TR: I know some people would hear that and they would say, “So you’re claiming God is not Almighty. We can’t say God Almighty anymore based on what you’re saying.” I don’t think that’s what you’re saying. Can you differentiate?
TO: Well first of all, let me acknowledge that what I’ve just said is going to make some people really uncomfortable. And that’s part of the reason why I think people have been really afraid to re-think God’s power.
I do want to say God is almighty, but of course I have a particular way of thinking about God’s almighty-ness. The Bible is not clear exactly what we mean when we say God is Almighty, but I like to say God is almighty in three senses.
First, God is mightier than any others. Mightier than all others.
Secondly God exerts might upon all others. In other words, we’re all influenced by God’s power.
And then third, God is the source of power for everything that exists. God gives power to others. So God is Almighty in all these three senses without being capable of entirely controlling anyone or anything.
TR: So even when you keep pointing back to God’s nature, the simple example I’m pretty sure you gave in the book was God can’t make a round square, and that’s not because God isn’t almighty, it’s just that it defies simple definitions. And right at the heart of this, this is trying to defy a simple definition of God as love when we say that God would override some of these things. Is that right?
TO: It sounds really strange to some Christians to say that God cannot do some things. If you look carefully at the Christian tradition, in fact the majority of Christian theologians have said God can’t do some things. Most of the time, they’ve put it in the realm of logic. “God can’t be Triune” in 357. God can’t make a rock so big that God can’t lift it. Those kinds of things.

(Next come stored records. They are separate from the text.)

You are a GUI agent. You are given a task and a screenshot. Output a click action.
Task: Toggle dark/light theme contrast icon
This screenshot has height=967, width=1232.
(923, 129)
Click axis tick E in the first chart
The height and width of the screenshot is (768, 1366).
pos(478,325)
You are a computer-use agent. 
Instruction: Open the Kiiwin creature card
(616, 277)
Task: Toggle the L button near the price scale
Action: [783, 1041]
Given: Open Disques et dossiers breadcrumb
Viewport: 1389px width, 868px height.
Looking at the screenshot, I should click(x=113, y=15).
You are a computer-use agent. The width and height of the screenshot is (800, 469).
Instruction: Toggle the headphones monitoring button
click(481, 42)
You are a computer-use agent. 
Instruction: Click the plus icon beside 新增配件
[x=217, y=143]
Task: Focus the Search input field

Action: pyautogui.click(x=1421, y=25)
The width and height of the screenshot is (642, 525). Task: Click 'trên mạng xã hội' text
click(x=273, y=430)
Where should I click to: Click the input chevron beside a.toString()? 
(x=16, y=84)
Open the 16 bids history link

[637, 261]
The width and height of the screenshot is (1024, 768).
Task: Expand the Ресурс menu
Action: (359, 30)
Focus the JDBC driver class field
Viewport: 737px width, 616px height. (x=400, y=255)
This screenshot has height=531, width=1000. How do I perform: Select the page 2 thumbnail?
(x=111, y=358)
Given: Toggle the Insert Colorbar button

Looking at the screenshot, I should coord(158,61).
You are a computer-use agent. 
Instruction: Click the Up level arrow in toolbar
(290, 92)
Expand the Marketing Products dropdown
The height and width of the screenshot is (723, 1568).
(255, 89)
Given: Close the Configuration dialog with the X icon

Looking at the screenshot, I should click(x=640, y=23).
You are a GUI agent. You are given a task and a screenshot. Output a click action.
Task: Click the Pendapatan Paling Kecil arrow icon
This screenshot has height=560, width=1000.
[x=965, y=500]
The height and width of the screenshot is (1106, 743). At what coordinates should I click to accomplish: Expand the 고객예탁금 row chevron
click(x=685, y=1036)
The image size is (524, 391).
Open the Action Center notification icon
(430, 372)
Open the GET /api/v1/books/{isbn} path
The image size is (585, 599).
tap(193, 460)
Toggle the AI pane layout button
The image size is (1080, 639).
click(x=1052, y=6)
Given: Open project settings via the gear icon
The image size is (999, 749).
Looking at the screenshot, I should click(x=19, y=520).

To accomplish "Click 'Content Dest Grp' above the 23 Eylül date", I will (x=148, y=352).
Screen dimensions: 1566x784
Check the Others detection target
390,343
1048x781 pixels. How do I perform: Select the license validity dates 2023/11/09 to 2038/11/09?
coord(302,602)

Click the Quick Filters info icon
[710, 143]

What I do in this book is take this one step further and say, God’s nature is love. God must love. And this love involves certain kinds of activities: Others-empowering, self-giving, and God can’t control because of his nature.
TR: So let’s talk about creation because that’s an interesting place in God’s self-giving love, and you argue God can’t intervene now in any sort of coercive way. Is God’s creation of this world a coercive sort of activity? I think you would probably say this is a self-giving activity from the beginning. And then I would go on and say, so does that mean this is the best creation a loving God could have created?
TO: Excellent question. So I think that God is always creating. And although I don’t explore this particular concept in the book, I have in other books. I think we need to take seriously what seems to me the most straightforward reading of the Bible, which is that God began to create this universe in relation to that which God had created previously. So in other words, I deny the classic Christian doctrine, and Muslim doctrine, of creation out of nothing.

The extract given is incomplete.